D. nigrospiracula exhibit varied mating behavior. Males initiate courtship first by physical contact with females. They then perform wing displays while they encroached the female from behind, often circling the female multiple times. The wing display consisted of quickly opening and then closing of one or both wings, which creates bursts of sound. Males also licked the female genitalia if the female stopped moving. Females showed willingness to mate by spreading their wings, while uninterested females relocated away from the male. Male D. nigrospiracula are persistent in courtship but do not mount an unwilling female.

== Enemies ==

=== Macrocheles subbadius ===
Macrocheles subbadius is an ectoparasite also indigenous to the North American region of the Sonoran Desert that inhabits both saguaro and cardón cacti. It reproduces on moist soil, animal feces, and rotting plant tissue. They obtain nutrients by biting into the integument of flies and intaking the hemolymph found in the body cavity of the fly, using it for nutrients. This parasite reduces the life span of D. nigrospiracula in a manner proportional to the amount of parasites found on the body. Reduction in overall health is due to physical trauma caused by Macrocheles subbadius and also due to the loss of nutrients. This parasite was also found to hinder female fertility and development of offspring. Flies will prefer moving towards light when confronted with the mite, a form of behavioral immunity, as mite infection occurs more easily in dark environments.

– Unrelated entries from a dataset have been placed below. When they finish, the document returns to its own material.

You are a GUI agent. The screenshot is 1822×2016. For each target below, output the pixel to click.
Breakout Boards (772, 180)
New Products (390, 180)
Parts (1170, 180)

=== Effects of parasitism on sexual reproduction ===
Despite energetic costs to courting and mating, D. nigrospiracula increased reproductive efforts when perturbed by parasites. Younger males devoted even more time to courtship when affected by more parasites. The same phenomenon was also observed in a study with older males when lightly affected by parasites, but courtship levels dropped to below control levels when heavily parasitized. Researchers attribute this behavioral characteristic of D. nigrospiracula as an evolutionarily adaptive advantage, as the flies attempt to pass on their genes when lower life expectancy is detected.

However, while parasite-infested Drosophila look to mate at higher frequencies, another study shows that males and females are less likely to find mates. Males have an even harder time finding mates than females even if infected by the same amount of M. subbadius. Furthermore, the intensity of female choice is directly proportional to the depth of parasitic infection. Researchers attribute these observations to reduced male-male competitive ability, decreased courtship vigor, and even physical prevention of copulation.

== Microbiome ==

As mentioned, D. nigrospiracula use the necrotic tissues of the saguaro cactus for mating and also as their food source. However, the microbiota of D. nigrospiracula is significantly different from the microbiota found on cardón and saguaro cacti and actually is more similar to flies from different cacti from other regions. The most abundant of the bacteria does not come from the food on the cacti. These bacterial colonies were colonized through host-to-host transmission by other species and settings.

== Competition with Drosophila mettleri==

This species shares certain behavioral commonalities with Drosophila mettleri. A major difference between these two fly species, however, that serves to limit the amount of competition between them in nesting site selection is more genetically than behaviorally explained. D. mettleri contains an upregulation in the CYP28A1 gene in the P450 gene family. Upregulation in this gene enables D. mettleri to breed in both the toxic soil surrounding rotting cacti and on the tissues of rotting cacti patches. D. nigrospiracula, however, lacks this upregulated gene and can only nest on the tissues of rotting cacti patches. This particular genetic difference enables both species of desert Drosopholids to use the same host cacti in the same geographic region without competitive pressures.